Methylation of CpG dinucleotides is essential for silencing genomic repeats such as LINE-1 retrotransposons (L1s) in the germline and soma. Evolutionarily-young L1s are transcribed in human pluripotent stem cells, but how CpG methylation is patterned to these L1s upon exit of pluripotency is unknown. Here we investigate the critical functions of chromatin regulator MORC2 in epigenome reprogramming of the repetitive genome in early human neurodevelopment. We find that reversible ATP-dependent dimerization is required for MORC2 accumulation over L1s but not gene promoters.

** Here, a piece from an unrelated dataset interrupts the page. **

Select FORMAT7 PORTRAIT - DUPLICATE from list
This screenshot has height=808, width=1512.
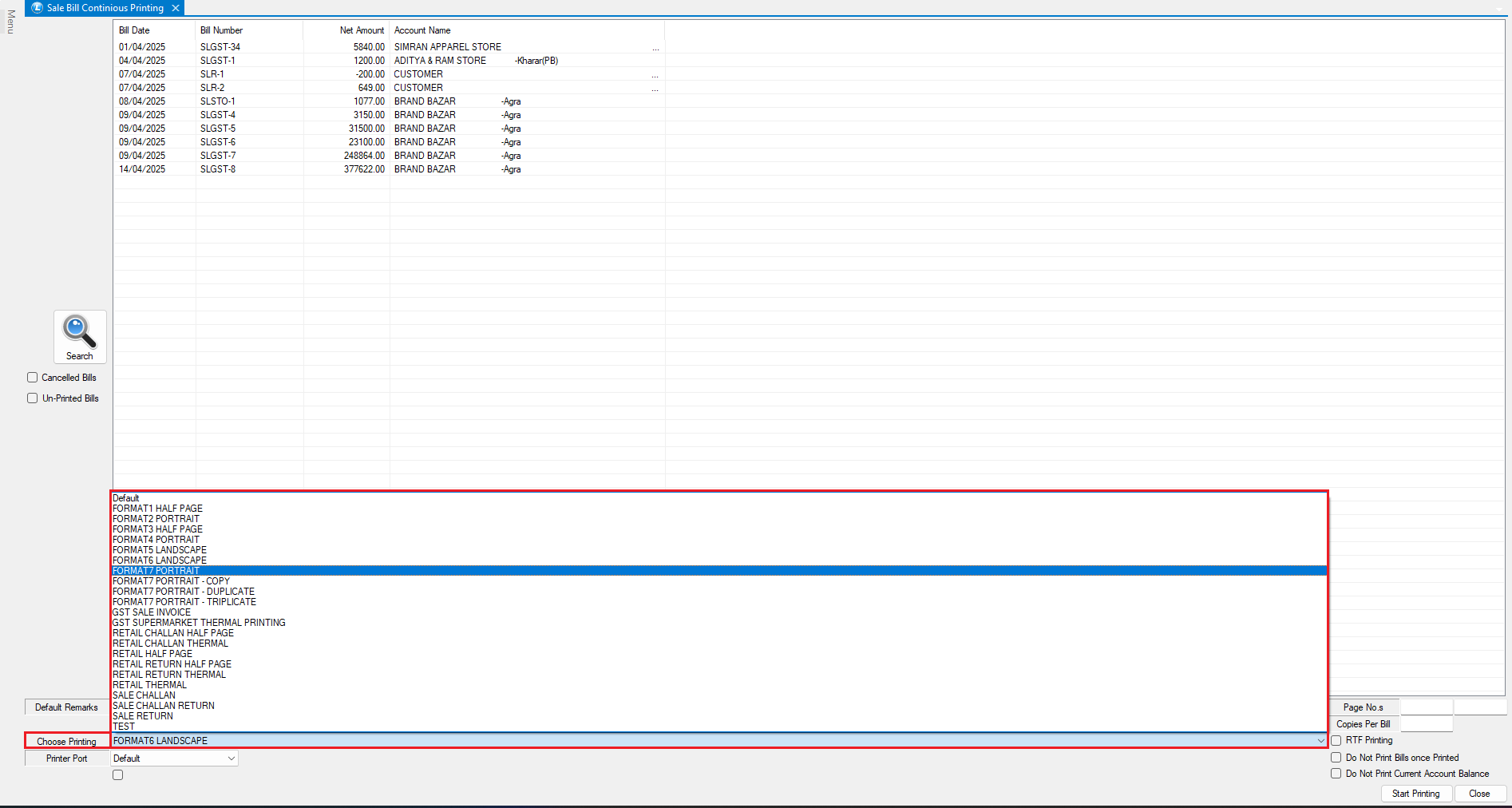[x=184, y=592]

Mutation of the MORC2 ATPase module, causative for neurodevelopmental disorders, severely disrupts the distribution of MORC2 chromatin binding, leading to simultaneous loss of L1 transcriptional control and hyper-repression of clustered ZNF genes in human pluripotent stem cells. Upon neural differentiation these phenotypes persist due to striking, targeted defects in CpG methylation patterning. Together our results define the vital role of MORC2 in safeguarding the somatic human genome upon exit of pluripotency by directing CpG methylation patterning over transcriptionally-active retrotransposons in a manner analogous to the piRNA pathway in the germline.